*** Data ***

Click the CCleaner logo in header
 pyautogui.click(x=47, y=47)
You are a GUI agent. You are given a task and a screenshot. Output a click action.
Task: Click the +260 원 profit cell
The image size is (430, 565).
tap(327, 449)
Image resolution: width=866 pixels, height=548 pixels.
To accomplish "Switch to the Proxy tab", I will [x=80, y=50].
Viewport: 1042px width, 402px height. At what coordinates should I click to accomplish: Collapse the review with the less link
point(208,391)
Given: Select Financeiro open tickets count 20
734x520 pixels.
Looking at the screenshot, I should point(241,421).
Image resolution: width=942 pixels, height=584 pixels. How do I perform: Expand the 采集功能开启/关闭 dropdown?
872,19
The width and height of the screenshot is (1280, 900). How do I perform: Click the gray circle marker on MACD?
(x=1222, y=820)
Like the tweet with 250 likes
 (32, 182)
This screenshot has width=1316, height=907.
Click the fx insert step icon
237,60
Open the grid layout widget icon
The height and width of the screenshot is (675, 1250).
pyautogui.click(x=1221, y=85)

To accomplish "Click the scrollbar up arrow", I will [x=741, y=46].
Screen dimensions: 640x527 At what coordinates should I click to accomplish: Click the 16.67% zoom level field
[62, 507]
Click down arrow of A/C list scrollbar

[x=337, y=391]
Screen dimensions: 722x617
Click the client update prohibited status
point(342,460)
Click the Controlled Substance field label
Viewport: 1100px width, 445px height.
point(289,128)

*** End of Data ***

» **Exercise instructions**
Copy each line above that contains the string "will".

» **Solution for this problem**
To accomplish "Switch to the Proxy tab", I will [x=80, y=50].
To accomplish "Click the scrollbar up arrow", I will [x=741, y=46].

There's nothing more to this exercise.